------ DATA FOR ANALYSIS ------
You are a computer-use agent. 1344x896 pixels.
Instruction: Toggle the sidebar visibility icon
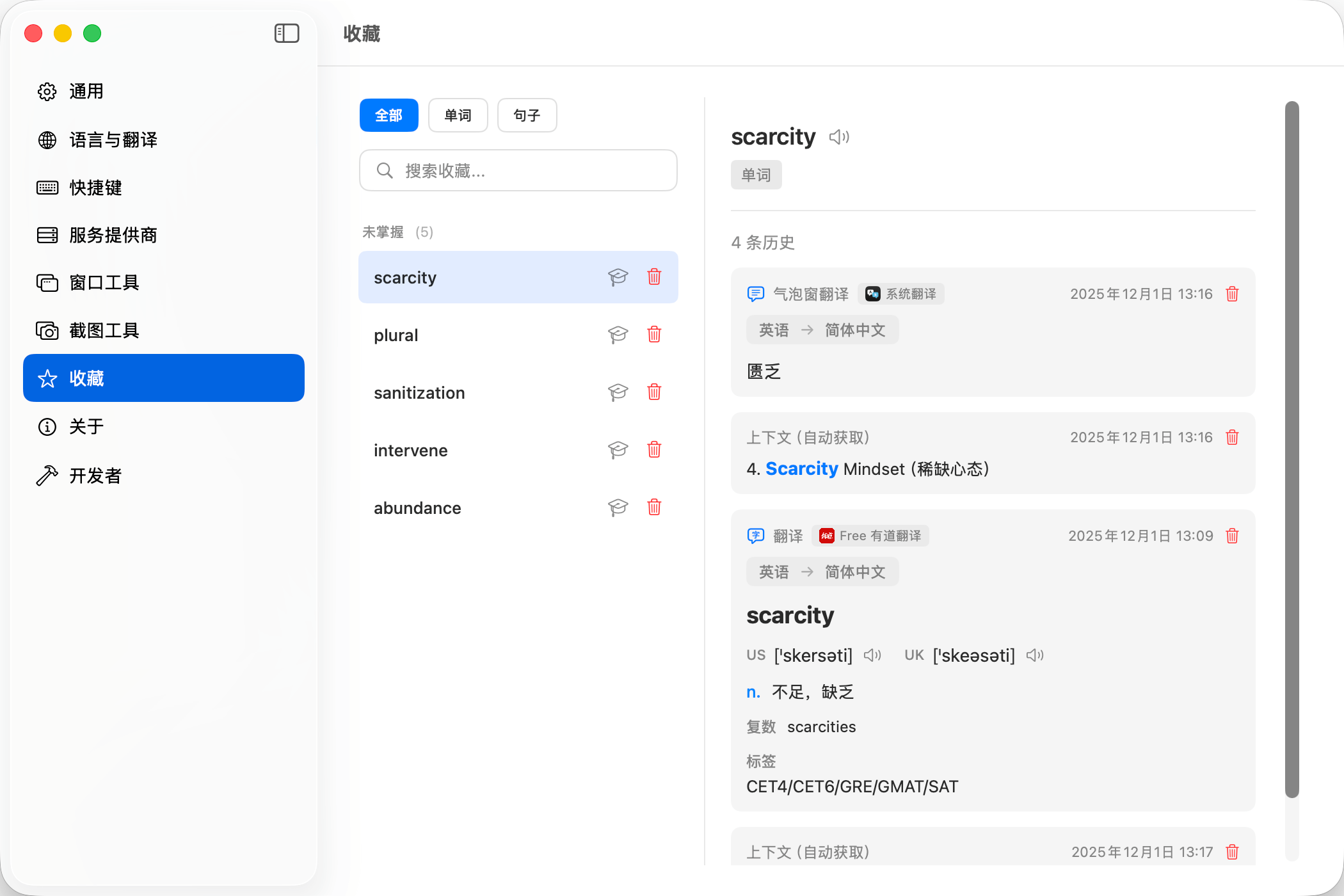click(287, 33)
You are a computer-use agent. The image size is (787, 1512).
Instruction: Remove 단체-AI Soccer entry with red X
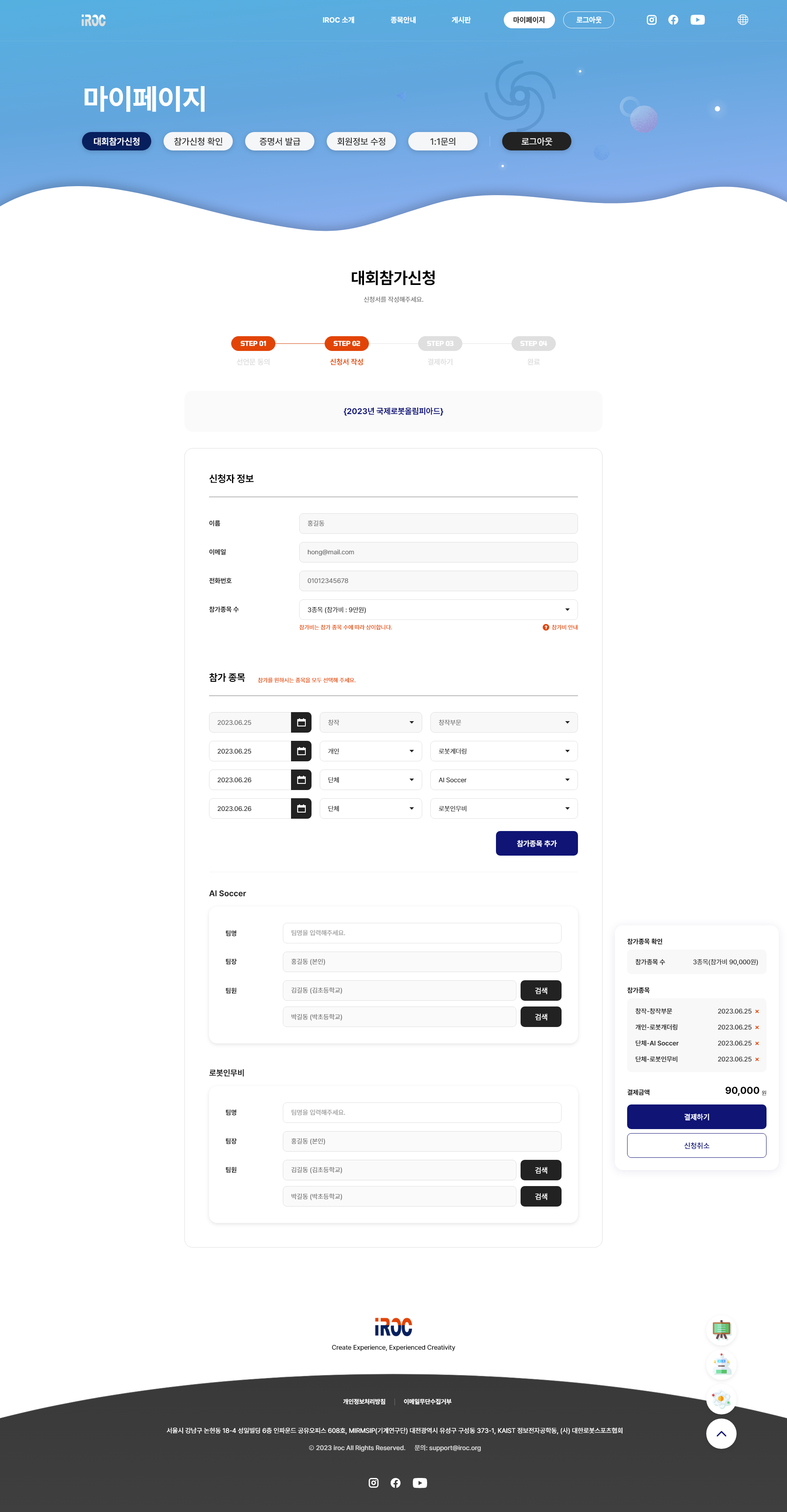757,1043
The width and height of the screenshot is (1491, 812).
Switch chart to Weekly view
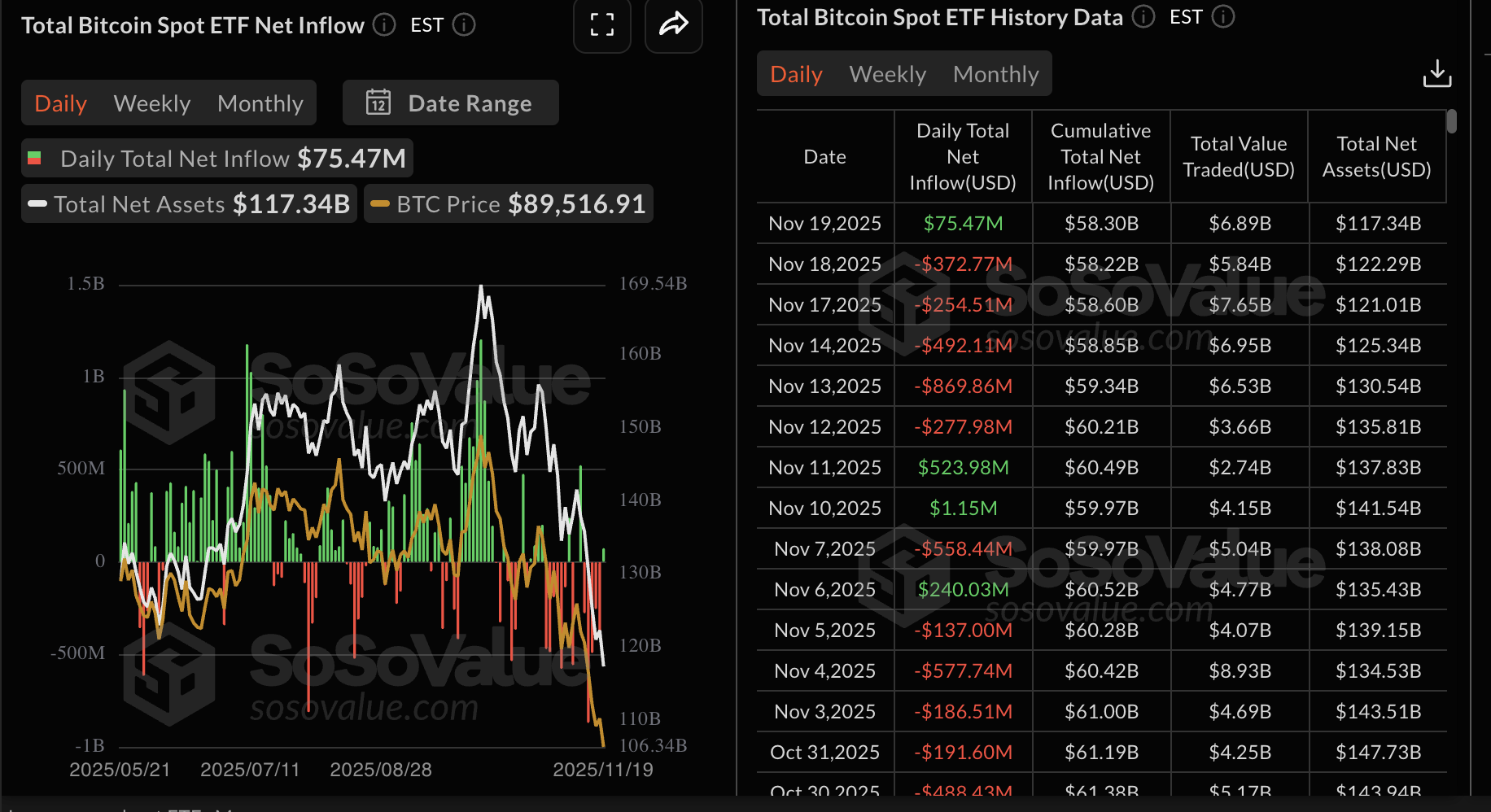pyautogui.click(x=152, y=103)
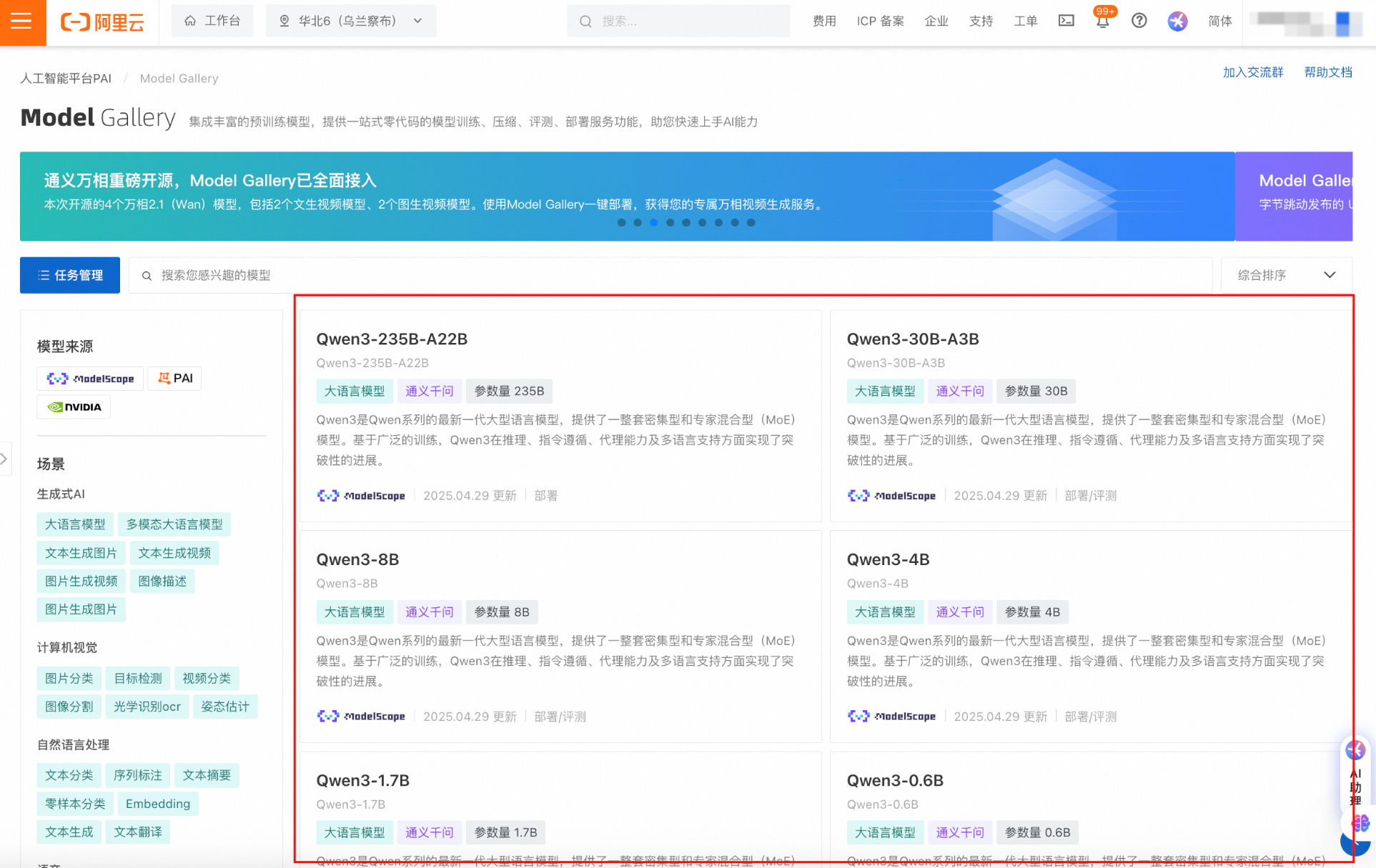Screen dimensions: 1376x868
Task: Open the 综合排序 sort dropdown
Action: click(x=1286, y=275)
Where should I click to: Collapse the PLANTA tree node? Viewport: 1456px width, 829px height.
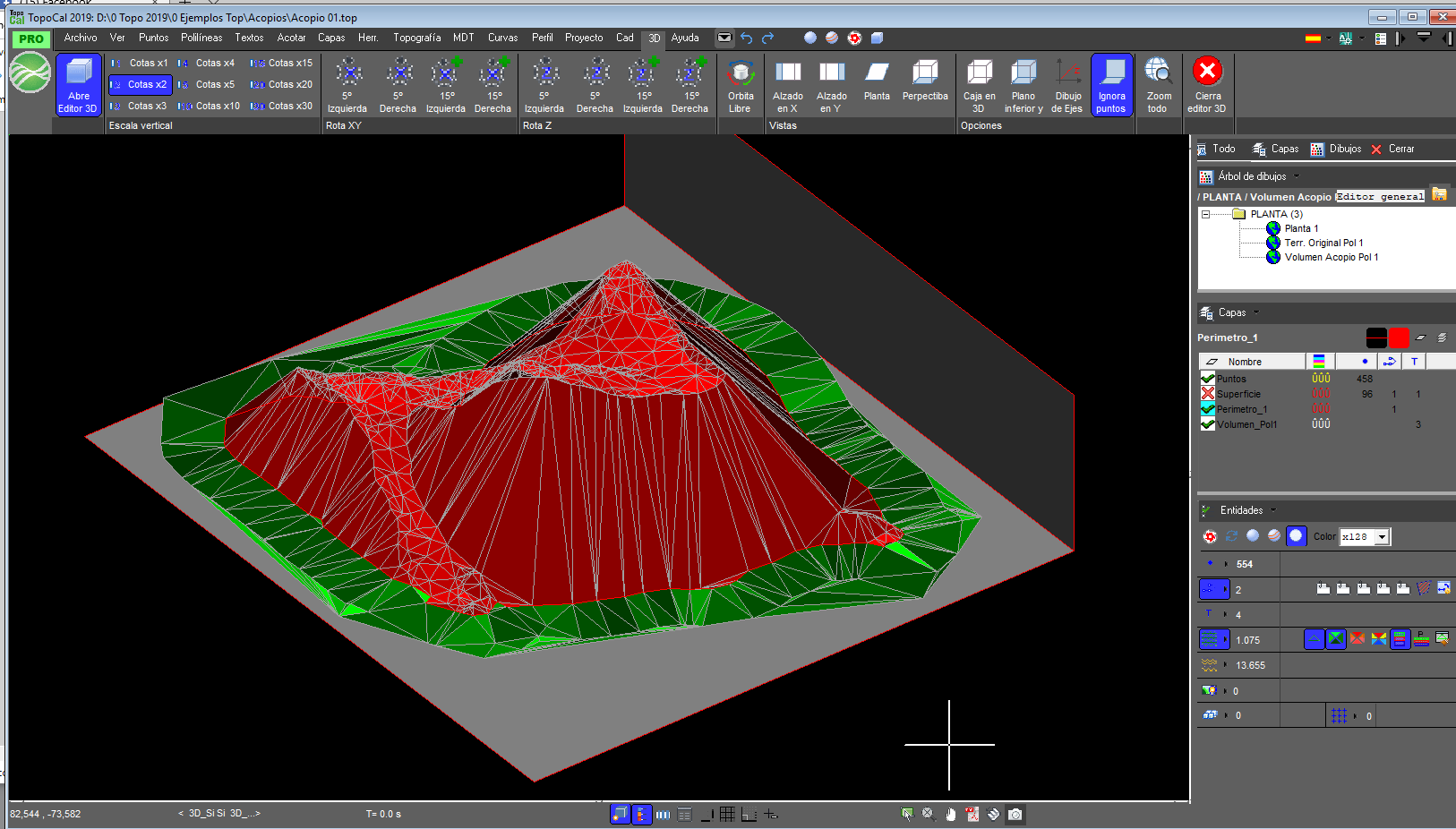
------
How many lines in the listing above have the word "computer" in them? Count them and give the number alone.

2